Item 36 – Retard de croissance staturo-pondérale

Retard de croissance staturo-pondérale

I. Introduction

II. Les grandes phases de la croissance

III. Évaluation clinique

IV. Principales causes acquises de retard statural

V. Principales causes constitution nelles de retard statural

VI. Quand faut-il parler de petite taille «idiopathique»?

 

Objectif pédagogique

- Objectif pédagogique: Exploration d’un retard statural chez l’enfant.

I. Introduction

Le retard statural de l’enfant est, à l’instar de la fièvre ou du syndrome inflammatoire pour l’interniste, la porte d’entrée dans une myriade de pathologies de l’enfant et de l’adolescent. Si, le plus souvent, on conclut à un non-diagnostic de petite taille idiopathique, la priorité pour le médecin est de ne pas méconnaître des pathologies sévères qui nécessitent une prise en charge parfois urgente. La juste mesure dans la conduite des explorations reste difficile à trouver, en l’absence de données éprouvées (evidence-based) sur les performances diagnostiques des différentes investigations.

II. Les grandes phases de la croissance

On a l’habitude de séparer la croissance staturale en 4 phases : fœtale, nourrisson (0 à 4 ans), enfance ( 4 à  12 ans), et puberté. Ces phases ne sont évidemment ni indépendantes ni clairement séparées. Chaque phase a ses causes spécifiques de ralentissement statural, bien qu’il y ait des exceptions possibles.
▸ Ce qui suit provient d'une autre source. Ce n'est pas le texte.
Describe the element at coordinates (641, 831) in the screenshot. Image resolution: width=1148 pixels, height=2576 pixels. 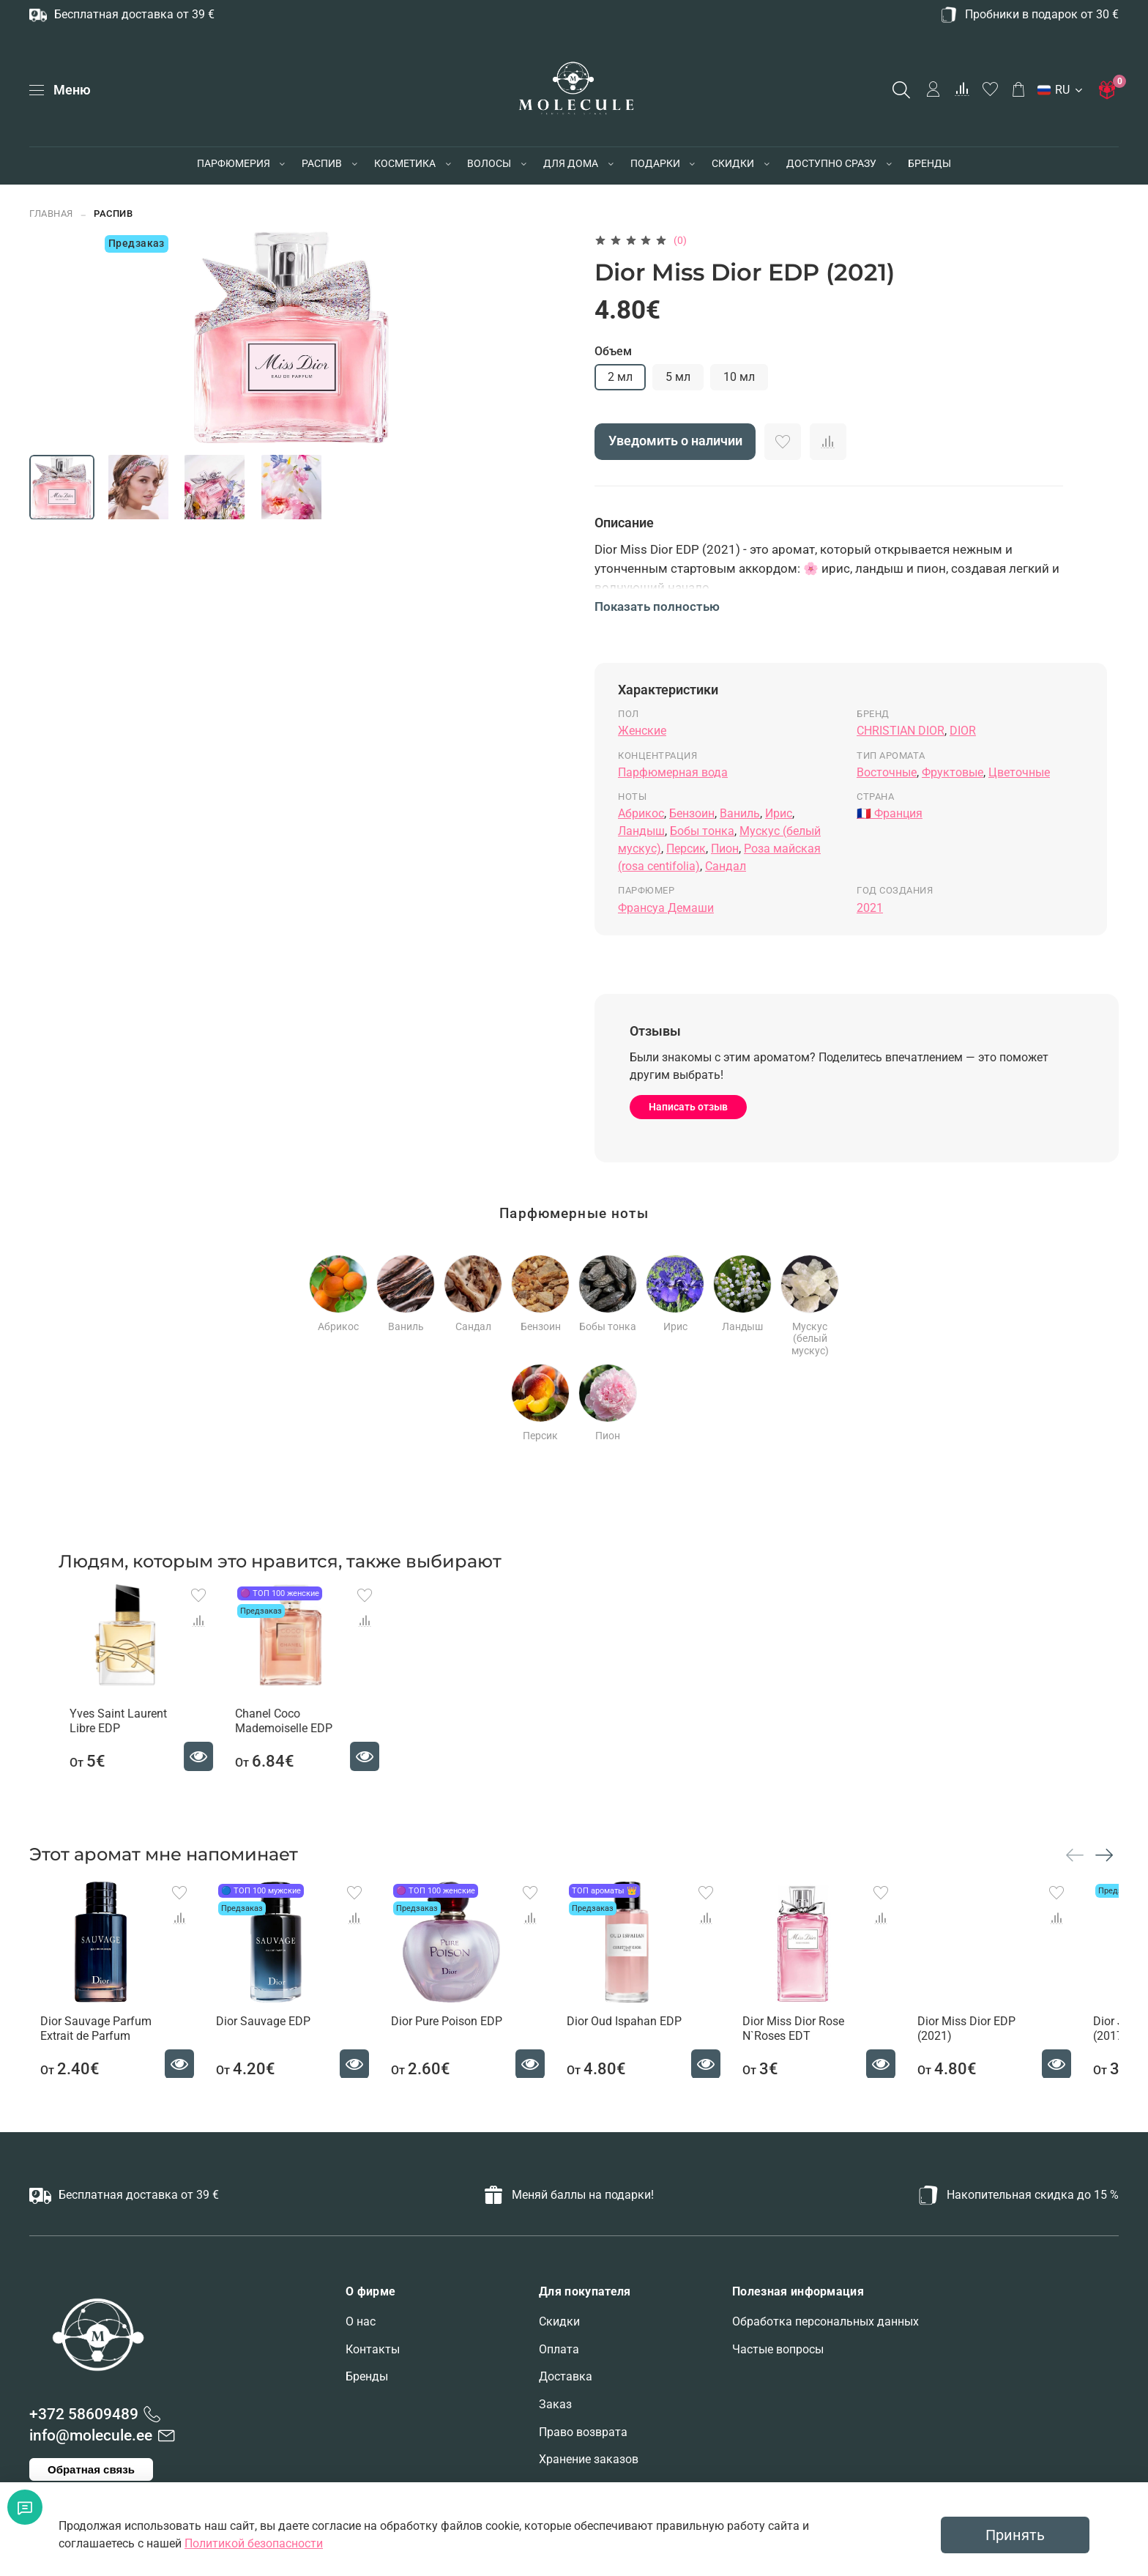
I see `Ландыш` at that location.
D’une façon générale, les facteurs de variation de la croissance sont génétiques, nutritionnels, énergétiques et endocriniens. On peut donner de façon schématique les facteurs qui sous-tendent la croissance aux différentes étapes.

A. Étape fœtale

Cette étape est rapide (50 cm en 9 mois) et sous la dépendance des apports nutritionnels par le placenta, de l’insuline et de l’IGF2 (insulin-like growth factor 2).

B. Étape nourrisson

La croissance du nourrisson est également rapide, mais décroît rapidement (24 cm la première année, 12 la seconde). Elle est sous la dépendance essentielle de la nutrition et des hormones thyroïdiennes.

C. Étape enfance

La croissance de l’enfance est plus lente et décroît progressivement jusqu’à la puberté (7 cm/an à 4 ans et 4,5 cm/an à 12 ans). Elle est sous la dépendance importante de la génétique (notion de couloir de croissance), de l’axe GH/IGF1 (hormone de croissance/ insulin-like growth factor 1) et des hormones thyroïdiennes.

D. Étape puberté

La croissance pubertaire est évidemment largement dépendante des stéroïdes sexuels mais nécessite l’ensemble des facteurs nécessaires à la croissance de l’enfance pour se dérouler normalement.

III. Évaluation clinique

La première phase de l’évaluation d’un retard statural est l’évaluation de la croissance staturo-pondérale qui doit être reportée sur une courbe adaptée à la population et, si possible, mise à jour. En France, les courbes « actualisées » sont celles de Sempe et datent de la fin des années 1970. La taille adulte moyenne de 163,3 cm chez les femmes et de 174,5 cm chez les hommes permet aisément de les différencier des versions précédentes. Ces courbes sont clairement en dessous de la taille actuelle de la population, et les normes plus récentes, bien que n’ayant pas valeur de courbes de référence, sont environ 3 à 4 cm au-dessus tout au long de l’enfance. Cette différence correspond approximativement à 0,5 DS (déviation standard). Par définition, le retard statural désigne un enfant dont la taille est inférieure à – 2 DS, ce qui concerne statistiquement 2,5 % des enfants si on fait abstraction des problèmes de normes. Ce critère doit être complété par l’analyse de la courbe staturale. La sévérité du retard statural est un critère à considérer et, par exemple, une taille inférieure à – 3 DS concerne statistiquement un enfant sur 1 000 et constitue un motif d’exploration, même isolément.

A. Taille cible

La taille cible décrit le potentiel statural génétique de l’individu, du fait de la forte héritabilité de la taille (> 80 % de la variance). Plusieurs formules sont disponibles pour la calculer. La plus populaire est la formule de Tanner : (P+M)/2 ±6,5, selon qu’il s’agit d’une fille (– 6,5) ou d’un garçon (+ 6,5), avec P la taille du père en cm et M la taille de la mère en cm. Cette formule est fausse pour la population française où la différence entre hommes et femmes est de 12 cm et non de 13 et tend à surestimer la taille cible des garçons et à sous-estimer celle des filles. Nous préférons le calcul de la taille moyenne des parents en DS : (P(DS) + M(DS))/2 ; la taille des parents en DS peut être facilement calculée graphiquement sur la courbe de croissance du sexe correspondant.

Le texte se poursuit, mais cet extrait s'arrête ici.